In the ensuing eight years, Dewhurst would lead the Senate to take on both highly partisan measures like redistricting and voter ID along with sweeping enterprises like overhauling public school finance. He would also play a lead role in requiring the testing of high school athletes for steroids and beefing up sentences for certain violent child predators.
Dewhurst has never drawn the larger-than-life plaudits of Bullock, who was lieutenant governor through most of the 1990s and was widely viewed as a major player on every important bill, or of Hobby, who presided in the position for 18 years before that.
“Previous lieutenant governors pretty much drove the agenda,” said state Sen. Leticia Van de Putte, D-San Antonio. “And Dewhurst, I think because he didn’t have that legislative backdrop and experience, he was more of a caretaker of the Senate.”
Bruce Gibson, a former House member who later served as an aide to Bullock and as Dewhurst’s chief of staff, said the two men had more in common than some may realize.
“They’re both hands-on, had full knowledge of their budget priorities,” Gibson said. “They just had very different budget priorities.” He added that “both were consummate negotiators.”

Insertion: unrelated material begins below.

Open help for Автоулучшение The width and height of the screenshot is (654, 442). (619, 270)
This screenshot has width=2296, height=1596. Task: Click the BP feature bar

Yet Dewhurst frequently frustrated senators from both parties for not appearing to hold firm in negotiations with the House or with Perry.
In the 2011 session, the House wanted to cut more from the state budget than the Senate. Several senators were annoyed and puzzled when Dewhurst appeared to suggest he was willing to tap the state’s Rainy Day Fund and then, days later, insisted the opposite. Many felt that the House ultimately got the upper hand and that more cuts were granted than necessary.
Supporters of Dewhurst argue that such critiques ignore the measures he has effectively steered through the Senate during periods when drawing enough support was in doubt.
“You just can’t preside over there,” Keel said. “You’ve got to be able to twist arms of your own party. I saw it. He was every bit as effective as Craddick was in that regard.”
In recent years, state Sen. Dan Patrick, a Houston Republican and conservative radio host, has emerged as a powerful challenger to the Senate’s status quo and an occasional thorn in Dewhurst’s side.
Despite some public clashes, Patrick, who is mulling a run for lieutenant governor in 2014, said he regards Dewhurst as an ally, noting that Dewhurst has appointed him to several powerful committees.
“He counted on my conservative vote,” Patrick said. “He knew I’d hold the line.”
Patrick was less charitable last May when he accused Dewhurst of conspiring to kill a controversial effort to apply criminal penalties to federal airport security agents who conduct intrusive pat-downs.
“Someone who will not stand up to the federal government, you have to ask yourself, is that the kind of person we need in the U.S. Senate?” Patrick said at the time.
Patrick said he and Dewhurst resolved their differences over the bill and together asked Perry to add the measure to the agenda of a special session. A version of the bill eventually made it out of the Senate but died in the House.
“You can have a disagreement for a moment and then you move on,” Patrick said.
Patrick said he is not endorsing in the Senate race but predicted that Dewhurst would win the primary and avoid a runoff.
While others had trouble pinpointing Dewhurst’s legacy, Patrick said the 2003 tort-reform package and last year’s measure requiring women to receive sonograms before undergoing an abortion are landmarks of Dewhurst’s tenure.
“To me that’s an incredible legacy,” he said.